Atlas facebookInteressanti novità sul fronte Facebook ADS: con il lancio di una versione modificata di ATLAS finalmente sembra che qualcuno possa risolvere l’annosa questione dei tracciamenti “beyond cookies”.
Obiettivo principale, realmente sfidante, è raggiungere una (completa?) integrazione multi dispositivo, con nuovi strumenti di targeting, serving e misurazione a disposizione degli inserzionisti.
Quanti sono online da un po’ di anni e magari frequentano le questioni relative all’online advertising, hanno incontrato più volte il dibattito su quanto siano importanti e nello stesso tempo limitati questi simpatici biscottini.

Facebook lancia quindi una più seria sfida a Google, perchè potrebbe in effetti consentire, data la sua grande diffusione (attuale… perchè qualcuno ricorderà SECOND LIFE, vero?), di fare da trait d’union fra le nostre sessioni di navigazione, collegando browser diversi ed anche device diversi (smartphone, tablet, notebook, PC desktop, smart tv e… ho dimenticato qualcosa?). Perchè alla fine siamo in molti ad assere costantamente e ubiquamente loggati sul frequentato social network americano, quindi se realmente Facebook riuscisse ad “uscire da Facebook” (questo è il piano comunicato ufficialmente un paio di giorni fa da Erik Johnson sul Blog di ATLAS e al momento si parla di una partneship con Omnicom.) allora la questione diventa interessante e potremmo poter seguire realmente una PERSONA dal primo contatto con un azienda/prodotto lungo tutte le seguenti interazioni con il sito, i prodotti, le fan page (i negozi o altri luoghi magari… forse a questo si riferisce la presentazione di Atlas quando parla di collegare il marketing online con quello offline).

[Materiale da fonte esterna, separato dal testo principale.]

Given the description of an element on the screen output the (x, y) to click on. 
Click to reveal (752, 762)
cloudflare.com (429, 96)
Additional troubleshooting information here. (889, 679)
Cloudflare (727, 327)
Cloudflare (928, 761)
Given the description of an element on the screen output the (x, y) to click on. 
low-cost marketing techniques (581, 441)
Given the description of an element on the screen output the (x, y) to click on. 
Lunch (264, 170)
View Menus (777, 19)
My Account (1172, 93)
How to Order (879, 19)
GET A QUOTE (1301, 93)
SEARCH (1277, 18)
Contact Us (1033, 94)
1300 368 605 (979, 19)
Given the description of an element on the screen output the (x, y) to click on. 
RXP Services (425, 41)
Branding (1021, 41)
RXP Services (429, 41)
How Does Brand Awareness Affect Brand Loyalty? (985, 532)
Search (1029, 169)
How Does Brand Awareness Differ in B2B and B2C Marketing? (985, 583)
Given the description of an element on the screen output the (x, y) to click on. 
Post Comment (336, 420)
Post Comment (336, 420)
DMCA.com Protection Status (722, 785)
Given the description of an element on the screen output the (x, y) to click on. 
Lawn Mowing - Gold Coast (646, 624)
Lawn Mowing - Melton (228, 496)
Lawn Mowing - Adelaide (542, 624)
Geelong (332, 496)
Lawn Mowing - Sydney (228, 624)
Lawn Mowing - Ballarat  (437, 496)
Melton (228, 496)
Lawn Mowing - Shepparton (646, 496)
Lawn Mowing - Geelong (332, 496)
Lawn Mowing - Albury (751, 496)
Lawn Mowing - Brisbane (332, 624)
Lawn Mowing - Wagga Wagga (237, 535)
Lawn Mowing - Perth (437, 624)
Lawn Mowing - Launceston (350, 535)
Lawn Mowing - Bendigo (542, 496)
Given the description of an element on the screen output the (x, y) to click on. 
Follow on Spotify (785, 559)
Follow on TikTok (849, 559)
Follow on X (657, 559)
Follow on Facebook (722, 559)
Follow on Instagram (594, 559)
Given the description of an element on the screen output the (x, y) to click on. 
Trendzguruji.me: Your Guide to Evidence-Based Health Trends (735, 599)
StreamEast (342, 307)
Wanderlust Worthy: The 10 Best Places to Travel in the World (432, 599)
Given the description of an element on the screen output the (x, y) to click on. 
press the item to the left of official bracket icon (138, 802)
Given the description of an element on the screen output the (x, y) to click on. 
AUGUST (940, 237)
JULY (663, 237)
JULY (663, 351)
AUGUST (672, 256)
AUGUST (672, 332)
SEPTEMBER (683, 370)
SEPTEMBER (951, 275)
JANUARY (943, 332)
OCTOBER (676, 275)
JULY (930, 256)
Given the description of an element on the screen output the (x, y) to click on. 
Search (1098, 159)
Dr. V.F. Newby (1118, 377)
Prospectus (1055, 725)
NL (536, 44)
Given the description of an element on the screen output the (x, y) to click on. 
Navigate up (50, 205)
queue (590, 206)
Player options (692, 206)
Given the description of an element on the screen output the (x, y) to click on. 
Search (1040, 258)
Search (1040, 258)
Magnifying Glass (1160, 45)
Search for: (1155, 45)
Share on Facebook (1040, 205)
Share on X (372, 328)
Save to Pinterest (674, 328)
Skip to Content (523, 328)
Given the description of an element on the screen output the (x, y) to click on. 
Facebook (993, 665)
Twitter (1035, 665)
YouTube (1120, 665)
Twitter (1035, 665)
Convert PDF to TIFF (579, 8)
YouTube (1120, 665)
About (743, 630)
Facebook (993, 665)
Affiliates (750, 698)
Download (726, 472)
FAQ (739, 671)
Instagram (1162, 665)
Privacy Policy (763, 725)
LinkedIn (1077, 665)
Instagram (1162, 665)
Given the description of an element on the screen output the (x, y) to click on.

Tema privacy? Teoricamente con l’informazione si riesce a gestire… teoricamente, perchè in pratica ipotizzo che siano forse il 10% delle persone a sapere SE e COSA possono realmente gestire nelle impostazioni di Facebook, così come in quelle di Google.

Visto come Facebook ha affrontato negli anni il tema advertising… non sarà facile per gli inserzionisti superare la serie di tentativi-errori (da consulente mi metto tranquillamente in questa categoria), ma confermo quanto possa essere intrigante un sistema “people based” per servire e misurare la pubblicità online.
Chiudo con una specie di sogno personale… invece di farsi la guerra, Facebook e Google potranno mai stringere un’alleanza, almeno sul fronte dell’online advertising? Già oggi non possono essere considerati veri competitor sul fronte dell’acquisto di campagne pubblicitarie (CPC o CPM che siano).